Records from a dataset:
---+---
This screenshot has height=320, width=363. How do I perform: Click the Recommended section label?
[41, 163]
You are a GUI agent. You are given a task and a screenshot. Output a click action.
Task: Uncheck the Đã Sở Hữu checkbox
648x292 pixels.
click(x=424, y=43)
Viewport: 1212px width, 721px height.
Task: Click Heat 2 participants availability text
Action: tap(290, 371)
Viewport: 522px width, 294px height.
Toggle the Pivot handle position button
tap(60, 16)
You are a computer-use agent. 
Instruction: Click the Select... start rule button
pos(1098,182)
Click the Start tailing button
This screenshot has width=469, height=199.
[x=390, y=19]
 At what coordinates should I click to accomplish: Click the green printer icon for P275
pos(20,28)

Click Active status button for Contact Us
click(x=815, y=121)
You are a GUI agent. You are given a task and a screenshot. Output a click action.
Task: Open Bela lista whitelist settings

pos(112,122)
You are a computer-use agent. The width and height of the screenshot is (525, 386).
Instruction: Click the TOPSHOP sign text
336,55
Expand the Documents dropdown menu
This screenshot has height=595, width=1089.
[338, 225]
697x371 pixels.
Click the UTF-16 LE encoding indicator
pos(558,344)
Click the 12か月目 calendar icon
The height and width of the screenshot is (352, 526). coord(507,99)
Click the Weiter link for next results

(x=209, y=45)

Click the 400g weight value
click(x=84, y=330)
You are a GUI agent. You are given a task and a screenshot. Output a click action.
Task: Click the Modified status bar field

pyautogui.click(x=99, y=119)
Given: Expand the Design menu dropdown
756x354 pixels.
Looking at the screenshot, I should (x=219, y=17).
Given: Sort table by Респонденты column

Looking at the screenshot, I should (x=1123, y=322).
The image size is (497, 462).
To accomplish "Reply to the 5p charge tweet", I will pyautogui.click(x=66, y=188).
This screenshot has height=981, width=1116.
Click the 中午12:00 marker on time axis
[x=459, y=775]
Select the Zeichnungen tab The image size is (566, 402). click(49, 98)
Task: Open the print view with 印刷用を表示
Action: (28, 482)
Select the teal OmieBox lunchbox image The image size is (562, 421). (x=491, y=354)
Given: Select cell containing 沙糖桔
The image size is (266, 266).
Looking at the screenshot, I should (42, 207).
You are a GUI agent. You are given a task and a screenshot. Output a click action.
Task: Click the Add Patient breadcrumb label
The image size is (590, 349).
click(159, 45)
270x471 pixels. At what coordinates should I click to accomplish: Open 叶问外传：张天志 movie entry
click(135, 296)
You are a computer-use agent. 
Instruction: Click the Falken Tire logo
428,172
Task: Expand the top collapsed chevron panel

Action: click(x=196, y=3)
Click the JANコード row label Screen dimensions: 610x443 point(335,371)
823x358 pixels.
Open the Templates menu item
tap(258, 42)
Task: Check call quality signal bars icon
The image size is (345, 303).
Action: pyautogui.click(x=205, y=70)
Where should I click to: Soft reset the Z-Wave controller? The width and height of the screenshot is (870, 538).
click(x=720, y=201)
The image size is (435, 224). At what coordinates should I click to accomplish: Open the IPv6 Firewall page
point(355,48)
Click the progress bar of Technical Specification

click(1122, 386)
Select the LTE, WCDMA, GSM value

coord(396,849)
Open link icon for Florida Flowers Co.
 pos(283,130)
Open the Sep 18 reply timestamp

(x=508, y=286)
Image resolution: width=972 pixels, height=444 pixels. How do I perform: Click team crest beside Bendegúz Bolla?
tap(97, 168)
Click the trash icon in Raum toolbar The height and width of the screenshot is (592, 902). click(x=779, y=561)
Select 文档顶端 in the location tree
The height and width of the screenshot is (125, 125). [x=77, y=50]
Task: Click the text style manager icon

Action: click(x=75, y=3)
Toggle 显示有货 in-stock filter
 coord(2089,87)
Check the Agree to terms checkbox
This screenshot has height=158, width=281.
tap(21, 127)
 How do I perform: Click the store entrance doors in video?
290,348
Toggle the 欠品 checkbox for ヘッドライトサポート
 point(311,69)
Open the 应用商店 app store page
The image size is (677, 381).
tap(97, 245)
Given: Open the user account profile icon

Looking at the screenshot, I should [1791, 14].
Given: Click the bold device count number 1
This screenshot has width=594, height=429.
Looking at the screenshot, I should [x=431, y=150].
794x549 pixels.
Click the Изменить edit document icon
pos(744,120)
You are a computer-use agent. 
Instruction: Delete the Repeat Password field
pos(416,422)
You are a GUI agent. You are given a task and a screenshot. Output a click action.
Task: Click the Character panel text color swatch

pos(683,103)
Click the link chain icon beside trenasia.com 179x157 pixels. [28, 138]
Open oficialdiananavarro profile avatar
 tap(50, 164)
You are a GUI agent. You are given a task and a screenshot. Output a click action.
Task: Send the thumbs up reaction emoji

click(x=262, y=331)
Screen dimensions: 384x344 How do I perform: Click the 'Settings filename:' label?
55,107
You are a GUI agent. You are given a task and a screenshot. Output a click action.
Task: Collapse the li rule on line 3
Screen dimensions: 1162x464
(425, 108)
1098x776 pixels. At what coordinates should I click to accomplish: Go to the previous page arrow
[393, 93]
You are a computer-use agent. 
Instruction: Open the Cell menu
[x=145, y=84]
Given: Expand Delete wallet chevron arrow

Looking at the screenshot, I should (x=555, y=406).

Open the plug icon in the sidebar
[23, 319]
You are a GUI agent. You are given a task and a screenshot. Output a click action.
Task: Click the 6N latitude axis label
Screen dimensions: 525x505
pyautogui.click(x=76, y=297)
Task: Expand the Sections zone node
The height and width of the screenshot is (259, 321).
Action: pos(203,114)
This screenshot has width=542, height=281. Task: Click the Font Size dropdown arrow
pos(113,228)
---+---
[Task to complete] Only the lines above from the one with "Open the plug icon in the sidebar" through the one with "Task: Expand the Sections zone node" should be duplicated, character for character.

[Reply to the task]
Open the plug icon in the sidebar
[23, 319]
You are a GUI agent. You are given a task and a screenshot. Output a click action.
Task: Click the 6N latitude axis label
Screen dimensions: 525x505
pyautogui.click(x=76, y=297)
Task: Expand the Sections zone node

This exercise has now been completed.